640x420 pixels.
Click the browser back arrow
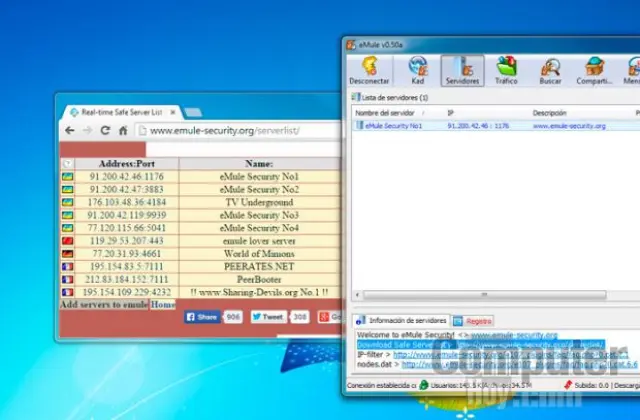pos(70,131)
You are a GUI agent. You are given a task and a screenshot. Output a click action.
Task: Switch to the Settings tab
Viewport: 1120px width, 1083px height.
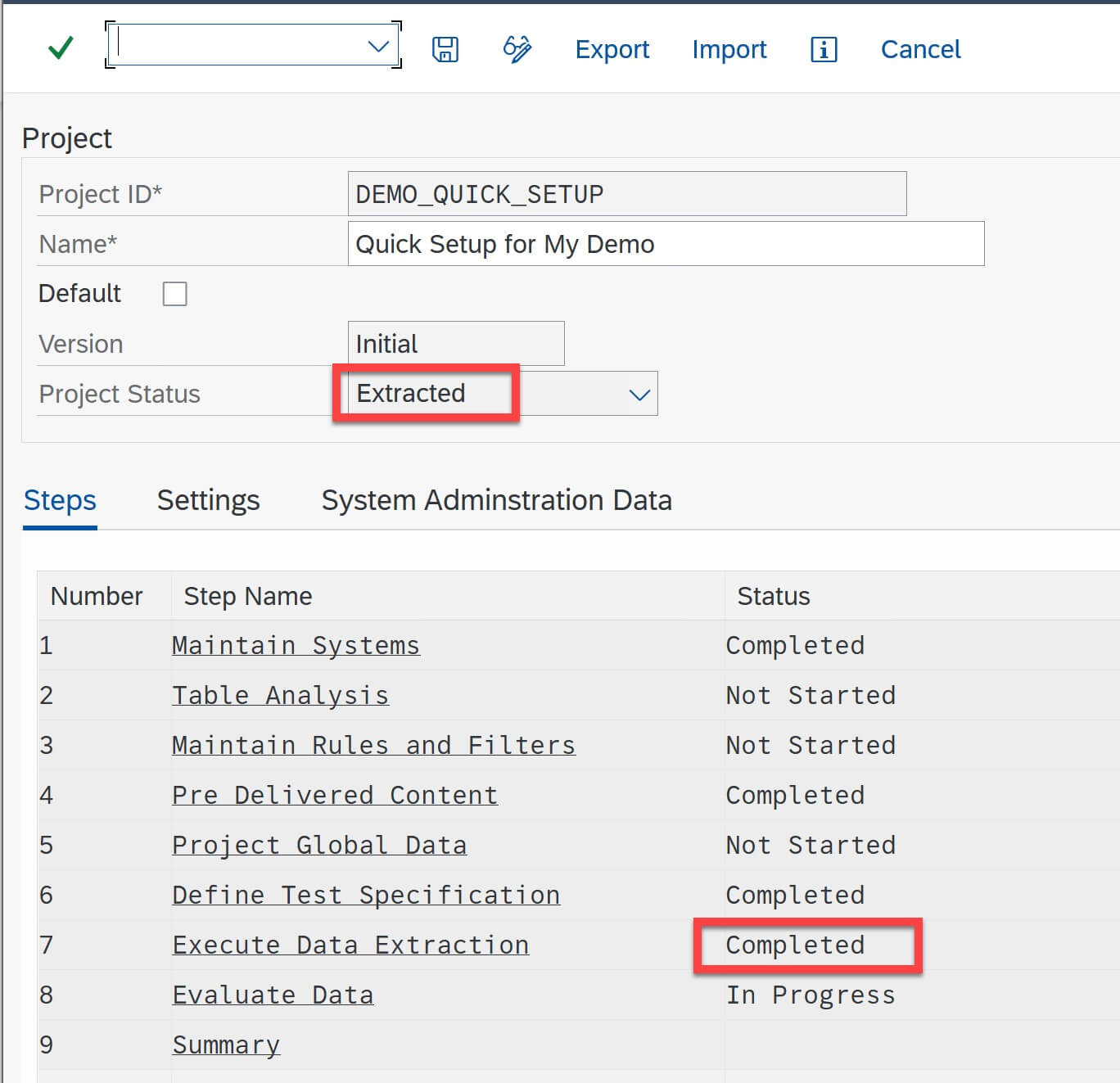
......
## Work order
With the pictures removed, repeat the listing above exactly as it stands.

## Your solution
640x420 pixels.
Click the browser back arrow
pos(70,131)
You are a GUI agent. You are given a task and a screenshot. Output a click action.
Task: Switch to the Settings tab
Viewport: 1120px width, 1083px height.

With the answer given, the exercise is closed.